When it comes to mass incarceration, Oklahoma is No. 1 (in the world!) But what are the numbers behind this, by now, well known fact? And what effect does it have on Oklahoma’s state budget? Take a look:
- The Department of Corrections daily count for September 4, 2018, was 27,210 incarcerated inmates with 993 awaiting transfer in county jails for a total of 28,203;
- Oklahoma has the world’s highest incarceration rate at 1,079 per 100,000 population;
- The national average rate of incarceration is 698 per 100,000;
- By reaching the national average, like our neighboring state of Kansas, Oklahoma could cut its rate of incarnation by 35%;
- By incarcerating at the national average Oklahoma could cut its prison population by 9,848;
- Annual cost per inmate in Oklahoma in 2015 was $16,497;
- By incarcerating at the national average Oklahoma taxpayers could save $162,462,456 annually.
These facts speak for themselves. But despite the efforts of Governor Fallin, many legislators, and participation by numerous stakeholders, the best the state has been able to do is slow the rate of increase in incarceration. This just proves what we already know: Change is hard. Reasonable people can disagree.
What has been accomplished to slow the flow of people to prison is good, but there can be no doubt it is not enough. It’s not asking too much that we at least strive to be average. We should look at our court system with an open mind and determine what it is that causes us to lock up more people than any other state or country. What is it about our system of justice that produces so many inmates? There are answers and other states have found them. They spend that $163 million on education, mental health, and health instead of prisons.
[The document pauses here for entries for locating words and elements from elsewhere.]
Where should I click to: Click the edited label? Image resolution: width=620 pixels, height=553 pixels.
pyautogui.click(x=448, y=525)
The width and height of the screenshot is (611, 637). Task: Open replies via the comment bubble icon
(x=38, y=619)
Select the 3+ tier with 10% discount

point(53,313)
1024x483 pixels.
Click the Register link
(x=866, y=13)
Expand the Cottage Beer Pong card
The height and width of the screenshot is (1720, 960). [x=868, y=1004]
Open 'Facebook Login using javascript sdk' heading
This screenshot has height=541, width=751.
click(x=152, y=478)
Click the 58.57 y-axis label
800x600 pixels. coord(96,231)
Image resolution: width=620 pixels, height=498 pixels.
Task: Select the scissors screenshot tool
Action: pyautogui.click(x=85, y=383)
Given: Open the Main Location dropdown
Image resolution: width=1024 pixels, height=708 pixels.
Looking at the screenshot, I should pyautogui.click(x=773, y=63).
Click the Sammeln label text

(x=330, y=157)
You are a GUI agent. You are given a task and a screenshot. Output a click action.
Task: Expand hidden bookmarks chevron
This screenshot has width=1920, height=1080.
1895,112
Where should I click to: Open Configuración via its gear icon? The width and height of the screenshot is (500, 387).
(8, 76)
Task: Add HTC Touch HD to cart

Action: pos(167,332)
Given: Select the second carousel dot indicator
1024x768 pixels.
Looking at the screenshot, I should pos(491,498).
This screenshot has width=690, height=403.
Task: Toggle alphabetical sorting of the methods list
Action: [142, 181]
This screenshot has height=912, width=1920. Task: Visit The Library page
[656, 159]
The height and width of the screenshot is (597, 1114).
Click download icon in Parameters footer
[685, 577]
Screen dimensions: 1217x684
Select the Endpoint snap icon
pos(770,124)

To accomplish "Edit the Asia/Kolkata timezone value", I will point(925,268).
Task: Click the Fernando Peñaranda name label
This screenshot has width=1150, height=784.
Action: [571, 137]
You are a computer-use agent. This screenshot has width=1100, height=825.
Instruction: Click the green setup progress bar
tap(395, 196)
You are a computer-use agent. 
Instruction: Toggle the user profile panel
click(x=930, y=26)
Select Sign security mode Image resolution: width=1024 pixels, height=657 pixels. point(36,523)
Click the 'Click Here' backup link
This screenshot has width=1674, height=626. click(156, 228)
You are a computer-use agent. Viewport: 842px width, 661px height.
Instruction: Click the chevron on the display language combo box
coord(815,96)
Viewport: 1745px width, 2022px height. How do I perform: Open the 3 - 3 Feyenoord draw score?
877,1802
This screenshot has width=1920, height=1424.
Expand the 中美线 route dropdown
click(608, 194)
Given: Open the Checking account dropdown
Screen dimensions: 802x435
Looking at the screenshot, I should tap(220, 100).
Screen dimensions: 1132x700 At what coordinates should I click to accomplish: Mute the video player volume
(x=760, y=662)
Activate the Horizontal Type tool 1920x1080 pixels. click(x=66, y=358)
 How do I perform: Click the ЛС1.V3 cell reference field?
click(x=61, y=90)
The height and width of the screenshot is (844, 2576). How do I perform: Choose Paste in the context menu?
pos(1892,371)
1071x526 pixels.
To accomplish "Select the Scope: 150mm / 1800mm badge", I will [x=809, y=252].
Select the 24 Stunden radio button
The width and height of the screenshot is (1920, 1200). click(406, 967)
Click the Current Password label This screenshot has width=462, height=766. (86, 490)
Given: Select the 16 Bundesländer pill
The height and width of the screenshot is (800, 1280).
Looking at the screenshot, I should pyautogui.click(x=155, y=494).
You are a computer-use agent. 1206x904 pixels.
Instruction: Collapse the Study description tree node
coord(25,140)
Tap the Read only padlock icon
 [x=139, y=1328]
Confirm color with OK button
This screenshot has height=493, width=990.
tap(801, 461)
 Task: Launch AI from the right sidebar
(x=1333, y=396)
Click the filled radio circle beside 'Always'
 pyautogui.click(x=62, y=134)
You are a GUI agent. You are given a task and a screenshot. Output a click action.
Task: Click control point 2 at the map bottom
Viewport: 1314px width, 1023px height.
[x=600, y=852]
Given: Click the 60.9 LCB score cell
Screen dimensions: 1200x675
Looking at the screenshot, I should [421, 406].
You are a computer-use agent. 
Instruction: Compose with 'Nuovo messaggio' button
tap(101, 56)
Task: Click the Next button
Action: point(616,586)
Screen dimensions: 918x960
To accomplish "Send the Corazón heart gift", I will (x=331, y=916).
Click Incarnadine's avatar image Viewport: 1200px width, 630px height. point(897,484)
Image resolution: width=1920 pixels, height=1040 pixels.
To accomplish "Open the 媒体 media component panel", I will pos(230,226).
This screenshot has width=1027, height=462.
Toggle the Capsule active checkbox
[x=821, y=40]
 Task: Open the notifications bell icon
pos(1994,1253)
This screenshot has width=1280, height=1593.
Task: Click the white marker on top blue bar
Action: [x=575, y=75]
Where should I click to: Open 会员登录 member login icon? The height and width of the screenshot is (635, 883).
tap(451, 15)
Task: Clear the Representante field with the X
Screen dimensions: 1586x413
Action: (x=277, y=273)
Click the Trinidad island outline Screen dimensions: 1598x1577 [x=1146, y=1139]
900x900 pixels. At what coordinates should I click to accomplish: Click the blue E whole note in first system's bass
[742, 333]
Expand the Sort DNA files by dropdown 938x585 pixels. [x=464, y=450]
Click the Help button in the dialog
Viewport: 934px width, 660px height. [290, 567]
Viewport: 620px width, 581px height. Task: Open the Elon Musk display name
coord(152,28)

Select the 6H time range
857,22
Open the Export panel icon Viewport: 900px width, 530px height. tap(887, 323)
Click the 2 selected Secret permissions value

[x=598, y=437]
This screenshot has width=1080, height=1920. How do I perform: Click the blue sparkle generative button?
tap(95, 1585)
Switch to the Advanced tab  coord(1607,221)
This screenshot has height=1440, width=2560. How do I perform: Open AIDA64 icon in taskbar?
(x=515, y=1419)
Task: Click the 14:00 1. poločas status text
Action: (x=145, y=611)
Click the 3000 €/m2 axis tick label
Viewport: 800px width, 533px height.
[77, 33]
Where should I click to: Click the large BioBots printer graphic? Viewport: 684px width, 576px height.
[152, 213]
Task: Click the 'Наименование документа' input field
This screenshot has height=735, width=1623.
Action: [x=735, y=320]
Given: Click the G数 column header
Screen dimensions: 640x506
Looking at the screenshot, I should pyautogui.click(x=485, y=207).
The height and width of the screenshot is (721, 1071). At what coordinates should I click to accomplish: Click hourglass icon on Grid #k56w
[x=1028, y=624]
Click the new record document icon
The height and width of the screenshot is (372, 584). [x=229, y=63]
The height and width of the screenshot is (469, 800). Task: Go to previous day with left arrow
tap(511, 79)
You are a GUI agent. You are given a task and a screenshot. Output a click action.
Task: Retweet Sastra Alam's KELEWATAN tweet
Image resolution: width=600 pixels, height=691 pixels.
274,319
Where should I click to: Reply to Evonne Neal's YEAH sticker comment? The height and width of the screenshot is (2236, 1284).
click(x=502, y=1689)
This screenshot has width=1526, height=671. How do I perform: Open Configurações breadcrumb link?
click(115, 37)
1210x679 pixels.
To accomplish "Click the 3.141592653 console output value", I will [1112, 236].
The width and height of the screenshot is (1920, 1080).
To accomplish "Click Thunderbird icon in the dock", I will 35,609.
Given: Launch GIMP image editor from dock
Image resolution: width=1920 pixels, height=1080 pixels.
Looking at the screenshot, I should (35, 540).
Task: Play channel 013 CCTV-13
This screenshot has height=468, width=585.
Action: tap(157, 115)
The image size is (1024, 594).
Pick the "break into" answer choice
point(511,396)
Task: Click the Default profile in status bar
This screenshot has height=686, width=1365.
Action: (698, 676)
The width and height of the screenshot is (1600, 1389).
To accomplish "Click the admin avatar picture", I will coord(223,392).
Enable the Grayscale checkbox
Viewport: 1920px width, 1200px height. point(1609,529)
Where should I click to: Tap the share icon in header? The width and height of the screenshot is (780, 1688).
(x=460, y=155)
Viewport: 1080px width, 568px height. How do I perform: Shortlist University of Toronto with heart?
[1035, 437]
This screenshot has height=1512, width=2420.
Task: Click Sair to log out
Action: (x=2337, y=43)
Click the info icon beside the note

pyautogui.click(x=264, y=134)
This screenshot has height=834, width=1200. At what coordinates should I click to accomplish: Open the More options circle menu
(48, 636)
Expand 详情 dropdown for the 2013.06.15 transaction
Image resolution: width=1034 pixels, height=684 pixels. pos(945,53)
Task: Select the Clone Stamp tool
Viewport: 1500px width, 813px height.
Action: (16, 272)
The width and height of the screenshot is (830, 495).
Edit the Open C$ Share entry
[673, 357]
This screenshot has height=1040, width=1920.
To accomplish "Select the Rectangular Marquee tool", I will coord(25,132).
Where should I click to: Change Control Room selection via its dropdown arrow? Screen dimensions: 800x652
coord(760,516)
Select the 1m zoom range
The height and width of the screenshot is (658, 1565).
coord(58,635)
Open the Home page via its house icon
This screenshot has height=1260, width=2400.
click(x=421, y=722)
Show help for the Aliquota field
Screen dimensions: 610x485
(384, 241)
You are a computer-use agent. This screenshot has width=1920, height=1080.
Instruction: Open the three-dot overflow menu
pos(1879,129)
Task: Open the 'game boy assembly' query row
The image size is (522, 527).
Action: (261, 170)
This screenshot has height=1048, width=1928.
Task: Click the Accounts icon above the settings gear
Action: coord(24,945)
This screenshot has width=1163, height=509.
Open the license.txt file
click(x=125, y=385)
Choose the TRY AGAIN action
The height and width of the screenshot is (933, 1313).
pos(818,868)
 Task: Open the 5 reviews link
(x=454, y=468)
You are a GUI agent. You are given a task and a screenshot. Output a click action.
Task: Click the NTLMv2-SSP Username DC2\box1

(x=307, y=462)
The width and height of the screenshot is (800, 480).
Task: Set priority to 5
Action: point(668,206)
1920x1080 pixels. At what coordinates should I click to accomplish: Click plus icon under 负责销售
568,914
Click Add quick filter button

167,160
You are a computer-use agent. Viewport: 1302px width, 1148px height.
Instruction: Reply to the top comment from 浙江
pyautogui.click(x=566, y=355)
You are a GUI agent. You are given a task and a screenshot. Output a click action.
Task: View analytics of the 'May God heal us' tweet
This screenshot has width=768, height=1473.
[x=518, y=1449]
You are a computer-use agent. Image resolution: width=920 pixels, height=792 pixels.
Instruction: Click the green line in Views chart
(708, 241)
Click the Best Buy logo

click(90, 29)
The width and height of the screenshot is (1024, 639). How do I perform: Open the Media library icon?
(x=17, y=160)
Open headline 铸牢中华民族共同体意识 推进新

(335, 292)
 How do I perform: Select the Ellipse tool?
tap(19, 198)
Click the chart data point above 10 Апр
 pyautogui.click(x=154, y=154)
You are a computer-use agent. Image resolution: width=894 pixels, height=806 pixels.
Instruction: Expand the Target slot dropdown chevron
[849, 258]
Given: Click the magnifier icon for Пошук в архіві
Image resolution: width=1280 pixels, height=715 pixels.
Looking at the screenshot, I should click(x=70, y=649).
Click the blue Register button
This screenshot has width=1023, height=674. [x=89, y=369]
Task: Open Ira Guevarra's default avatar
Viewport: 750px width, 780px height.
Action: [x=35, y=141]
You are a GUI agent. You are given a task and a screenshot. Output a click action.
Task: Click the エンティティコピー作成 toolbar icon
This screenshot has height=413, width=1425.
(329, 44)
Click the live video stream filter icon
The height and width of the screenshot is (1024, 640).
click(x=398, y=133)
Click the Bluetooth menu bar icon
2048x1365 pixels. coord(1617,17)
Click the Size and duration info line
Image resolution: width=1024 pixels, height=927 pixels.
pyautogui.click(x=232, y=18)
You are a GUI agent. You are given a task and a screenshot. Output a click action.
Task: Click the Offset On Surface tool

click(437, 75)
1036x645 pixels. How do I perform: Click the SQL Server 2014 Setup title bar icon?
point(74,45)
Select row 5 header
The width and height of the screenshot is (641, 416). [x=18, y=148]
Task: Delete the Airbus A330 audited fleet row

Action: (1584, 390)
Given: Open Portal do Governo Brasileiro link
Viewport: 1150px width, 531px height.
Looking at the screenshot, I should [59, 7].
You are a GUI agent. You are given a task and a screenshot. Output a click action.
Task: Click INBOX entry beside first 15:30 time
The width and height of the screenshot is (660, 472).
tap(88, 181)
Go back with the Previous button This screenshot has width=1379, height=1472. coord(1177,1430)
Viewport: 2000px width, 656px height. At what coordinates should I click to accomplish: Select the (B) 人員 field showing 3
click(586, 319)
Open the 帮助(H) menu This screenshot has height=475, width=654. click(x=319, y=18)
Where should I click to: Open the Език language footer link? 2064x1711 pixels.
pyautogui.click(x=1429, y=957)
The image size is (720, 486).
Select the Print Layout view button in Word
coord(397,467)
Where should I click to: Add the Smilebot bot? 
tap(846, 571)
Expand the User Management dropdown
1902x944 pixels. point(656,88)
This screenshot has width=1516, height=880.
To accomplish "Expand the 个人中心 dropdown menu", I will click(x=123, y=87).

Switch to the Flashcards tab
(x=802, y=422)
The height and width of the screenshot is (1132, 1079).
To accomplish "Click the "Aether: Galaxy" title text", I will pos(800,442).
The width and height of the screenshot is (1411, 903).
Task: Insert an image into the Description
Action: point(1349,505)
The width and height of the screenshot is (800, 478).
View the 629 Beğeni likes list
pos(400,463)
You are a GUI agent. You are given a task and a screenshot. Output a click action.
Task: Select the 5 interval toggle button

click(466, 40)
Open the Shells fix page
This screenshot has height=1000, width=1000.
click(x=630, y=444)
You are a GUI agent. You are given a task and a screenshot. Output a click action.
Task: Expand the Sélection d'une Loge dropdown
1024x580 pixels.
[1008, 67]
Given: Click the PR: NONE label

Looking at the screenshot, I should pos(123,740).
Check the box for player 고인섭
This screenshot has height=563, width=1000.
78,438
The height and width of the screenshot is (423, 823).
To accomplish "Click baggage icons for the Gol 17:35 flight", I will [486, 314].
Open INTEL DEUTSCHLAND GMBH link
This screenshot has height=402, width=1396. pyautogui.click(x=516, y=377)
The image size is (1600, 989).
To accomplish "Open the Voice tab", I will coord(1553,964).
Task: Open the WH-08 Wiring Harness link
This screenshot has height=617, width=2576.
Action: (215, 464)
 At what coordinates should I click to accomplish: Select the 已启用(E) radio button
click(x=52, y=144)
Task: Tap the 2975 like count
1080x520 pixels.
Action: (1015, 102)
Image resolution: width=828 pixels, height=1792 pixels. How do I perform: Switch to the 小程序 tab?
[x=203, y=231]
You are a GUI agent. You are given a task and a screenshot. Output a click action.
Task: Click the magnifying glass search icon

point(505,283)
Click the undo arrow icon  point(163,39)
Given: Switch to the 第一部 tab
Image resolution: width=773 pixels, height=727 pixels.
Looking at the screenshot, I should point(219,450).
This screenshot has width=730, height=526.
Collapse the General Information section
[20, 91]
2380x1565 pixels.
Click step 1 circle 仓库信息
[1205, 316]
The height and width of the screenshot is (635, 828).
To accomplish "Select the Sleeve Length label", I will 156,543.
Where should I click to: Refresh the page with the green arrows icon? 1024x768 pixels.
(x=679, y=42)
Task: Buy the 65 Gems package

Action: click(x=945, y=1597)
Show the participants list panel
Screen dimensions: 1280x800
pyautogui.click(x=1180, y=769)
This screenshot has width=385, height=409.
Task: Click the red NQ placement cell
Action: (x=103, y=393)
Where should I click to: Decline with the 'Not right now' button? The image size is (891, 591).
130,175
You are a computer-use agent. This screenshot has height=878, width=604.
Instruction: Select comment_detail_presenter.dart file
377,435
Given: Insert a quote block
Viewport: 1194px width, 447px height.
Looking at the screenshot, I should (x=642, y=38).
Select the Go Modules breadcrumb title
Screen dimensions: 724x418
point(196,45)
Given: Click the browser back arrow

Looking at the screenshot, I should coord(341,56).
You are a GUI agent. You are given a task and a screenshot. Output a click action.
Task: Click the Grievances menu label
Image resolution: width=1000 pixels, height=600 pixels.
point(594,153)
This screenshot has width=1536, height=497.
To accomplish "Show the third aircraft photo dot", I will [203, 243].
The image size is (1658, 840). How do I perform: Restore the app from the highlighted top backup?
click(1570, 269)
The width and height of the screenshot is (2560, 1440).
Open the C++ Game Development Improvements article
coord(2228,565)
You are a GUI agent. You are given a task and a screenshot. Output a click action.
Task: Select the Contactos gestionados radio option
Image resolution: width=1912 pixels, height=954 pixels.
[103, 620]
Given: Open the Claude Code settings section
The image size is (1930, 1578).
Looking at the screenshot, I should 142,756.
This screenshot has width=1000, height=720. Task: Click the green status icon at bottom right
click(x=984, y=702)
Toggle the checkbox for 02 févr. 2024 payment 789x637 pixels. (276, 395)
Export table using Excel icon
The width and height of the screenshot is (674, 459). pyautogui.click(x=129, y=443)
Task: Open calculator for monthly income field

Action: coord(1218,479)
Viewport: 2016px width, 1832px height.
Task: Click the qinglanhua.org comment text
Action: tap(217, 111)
This is not a liberal agenda or a conservative agenda. So-called liberals tend to focus on things like racial disparity in incarceration, effects of incarceration on children and families, and lack of sentencing proportionality and fairness. So-called conservatives focus on cost to taxpayers, adverse effects on jobs and the economy, and public safety. But most people aren’t totally conservative or liberal. They would like to see solutions that address all these problems. In fact, Oklahomans have taken matters into their own hands at least twice lately and voted for state questions the effect of which is to reduce criminal sanctions and incarceration. With plenty of room for improvement, criminal justice reform will continue next session.